Pouco tempo faz defendi
um garoto —como muitos do foro— que praticara um crime
patrimonial —como quase todos da rua. 19 anos, réu primário,
sem passagens anteriores pela Febem, residência fixa,
trabalhando, família estruturada. Pobre como muitos. Preso
em flagrante vai para um distrito policial —como muitos da
cidade. Projetado para acolher 30 pessoas, por tempo
efêmero, tinha 130 por tempo indeterminado. Colhi sua
assinatura na procuração e comecei o trabalho. 5 dias
depois, indeferida a liberdade provisória, voltei para
comunicar-lhe o ocorrido. Já não eram 130, mas 165. Os
presos dormiam de valetes (cabeça de uns contra pés dos
outros). Algumas celas não tinham espaço físico para que
todos dormissem durante a noite. Resolvia-se o problema com
revezamento. Banho só de canequinha e em algumas partes do
corpo, especialmente os pés, pois estes ficariam contra a
cabeça dos colegas de cela. Muitos tinham doenças de pele e
alguns estavam tuberculosos e sem assistência médica.
Audiência reservada com advogado era impossível. Afinal,
algum companheiro de presídio poderia supor ser aquele preso
o responsável por ter frustrado a última fuga do distrito,
pondo em risco sua integridade. Na audiência de
interrogatório do réu, alguns dias e algumas petições
depois, reiterei o pedido de liberdade verbalmente. Aludi às
razões jurídicas (não estavam preenchidos os requisitos que
autorizavam a prisão cautelar). Aludi às razões pragmáticas
(ainda que condenado à pena máxima teria direito a
substitutivos penais previstos em lei). Aludi às razões
humanas (ponderei as circunstâncias existenciais que o
acusado vivenciava, a situação de desespero da mãe). A
magistrada ignorou todas as razões, principalmente as
últimas, sob a argumentação de que era essa a realidade
carcerária do país; e que isso acontecia com todos os filhos
de pessoas presas em nossa cidade.
Pensei eu: quase
todos...Pensei ainda: será que se o filho fosse dela a
indiferença burocrática e a distância seriam as mesmas?
Nas sociedades primitivas
os atos eram avaliados somente por Deus. Com o surgimento
dos agrupamentos sociais, homens, famílias, clãs e tribos
substituíram Aquele olhar. Hoje, Deus e os homens foram
substituídos pela moderna (?) e mecânica (!)
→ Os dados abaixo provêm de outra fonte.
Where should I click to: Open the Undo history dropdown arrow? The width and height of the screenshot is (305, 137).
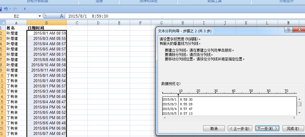10,9
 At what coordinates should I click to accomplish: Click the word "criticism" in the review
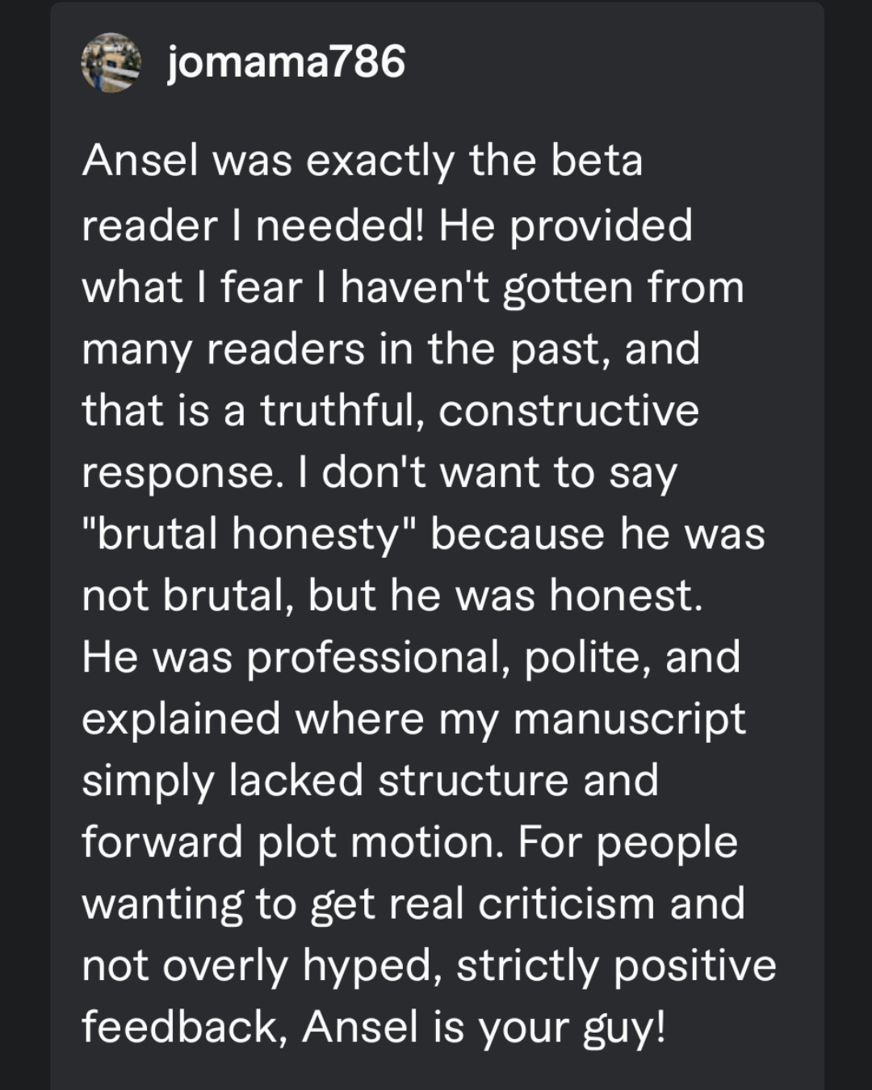pyautogui.click(x=566, y=904)
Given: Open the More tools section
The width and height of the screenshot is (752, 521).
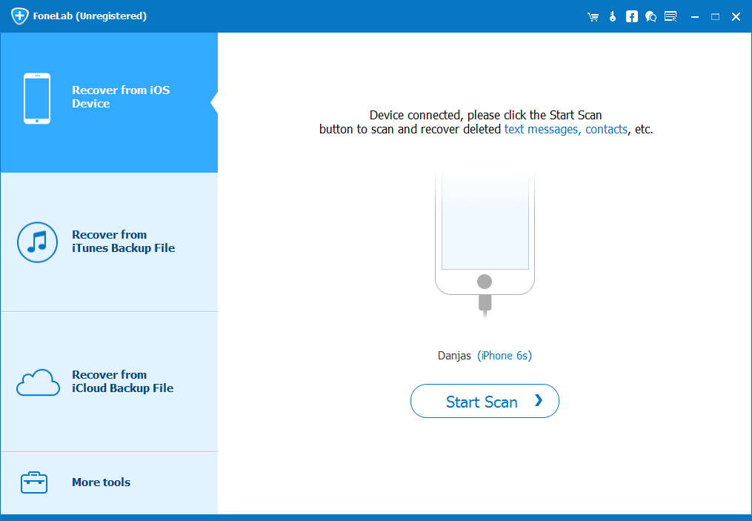Looking at the screenshot, I should 101,482.
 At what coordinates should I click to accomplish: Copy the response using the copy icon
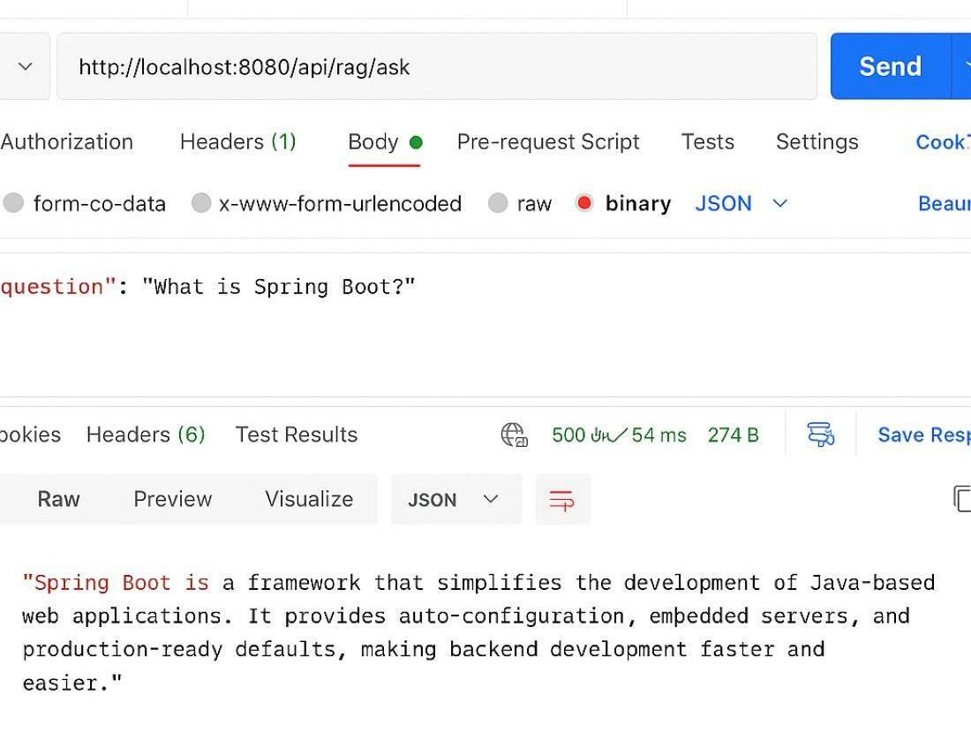[x=962, y=499]
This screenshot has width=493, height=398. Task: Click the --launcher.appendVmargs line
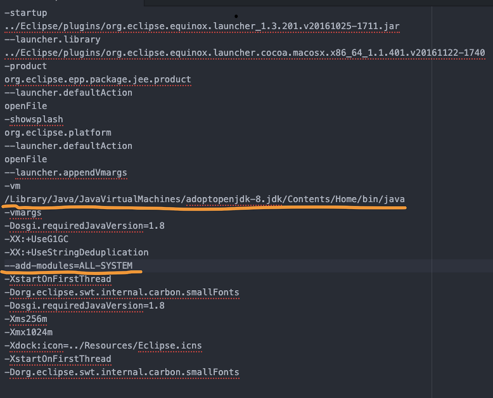coord(66,172)
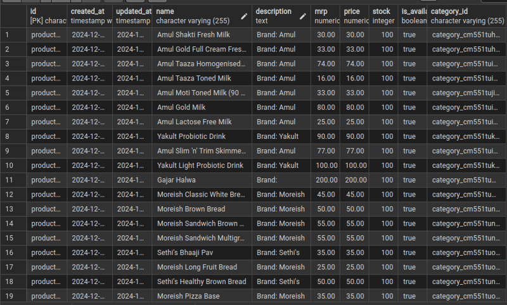Select the price 16.00 cell for Amul Taaza Toned Milk
Viewport: 507px width, 305px height.
tap(354, 78)
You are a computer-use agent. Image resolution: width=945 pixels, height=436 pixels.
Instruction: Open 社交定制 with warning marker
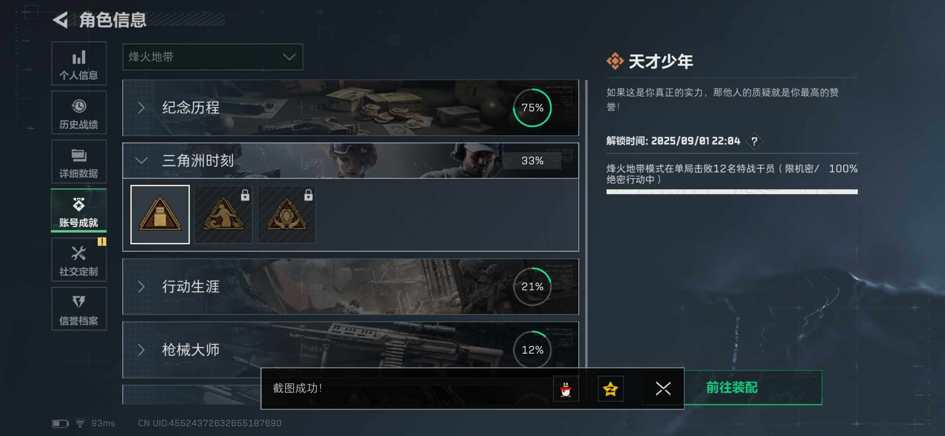pyautogui.click(x=79, y=260)

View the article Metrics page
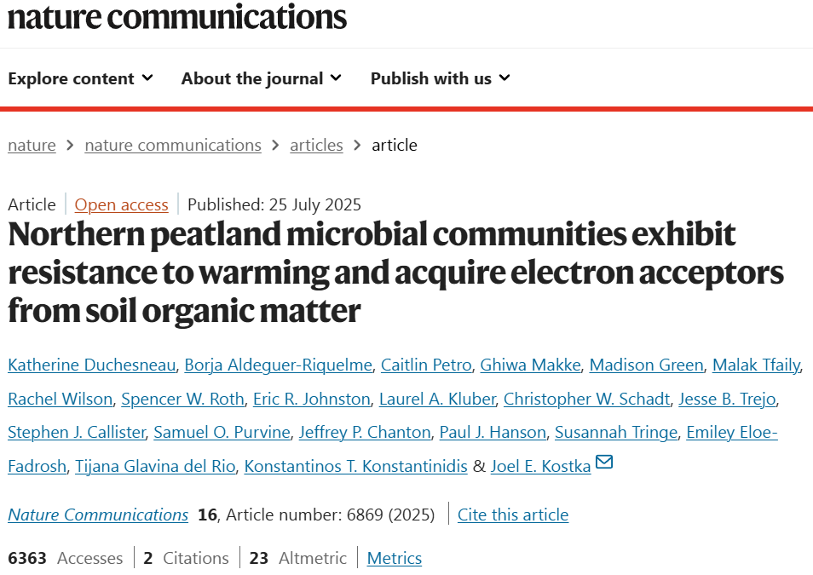tap(394, 559)
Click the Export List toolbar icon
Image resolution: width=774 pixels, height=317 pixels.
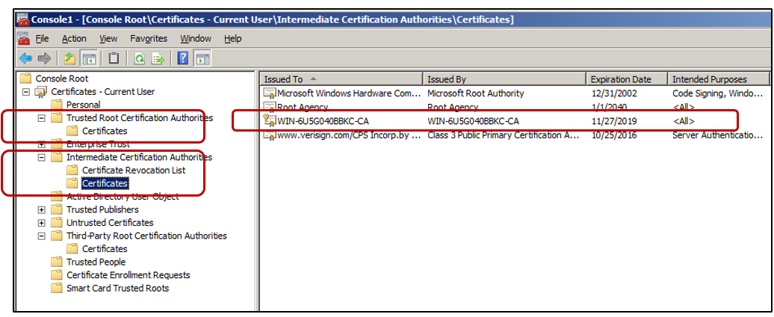[x=158, y=58]
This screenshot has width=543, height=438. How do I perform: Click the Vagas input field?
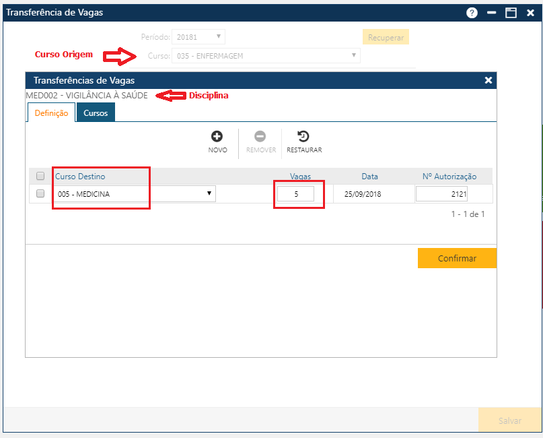click(295, 194)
eficiência(?!) de outras formas de vigilância. A vigilância
indiferente e eqüidistante da lei e de seus operadores
burocratas.[3] O
crime, como expressão de um conflito, na maior parte das
vezes, não é mais compreendido pelos juristas. Seu
encastelamento em torno das normas impede o questionamento
da lei e a busca do fundamento doutrinário da pena. Os
conceitos com puro esteio na norma neutralizaram a discussão
sobre as determinações sociais do delito, sobre qualificação
política da transgressão ou sobre as razões existenciais,
estruturais e conjunturais que condicionam a pena. A
dogmática estrita cobre com um manto supostamente neutro as
decisões cotidianas da justiça que são (ou deveriam ser),
antes de tudo, humanas. O referencial de sensibilidade foi
substituído pelo paradigma da lei.
Muitos perderam a
liberdade de escolha como se o tamanho do problema
carcerário não fosse fruto das nossas decisões. Acredito que
ainda está por ser elaborado o manifesto da sensibilidade
jurídica que possa fazer com que os operadores do direito
pensem sobre o papel que desempenham socialmente e sobre os
papéis que estão sobre a mesa diante de si.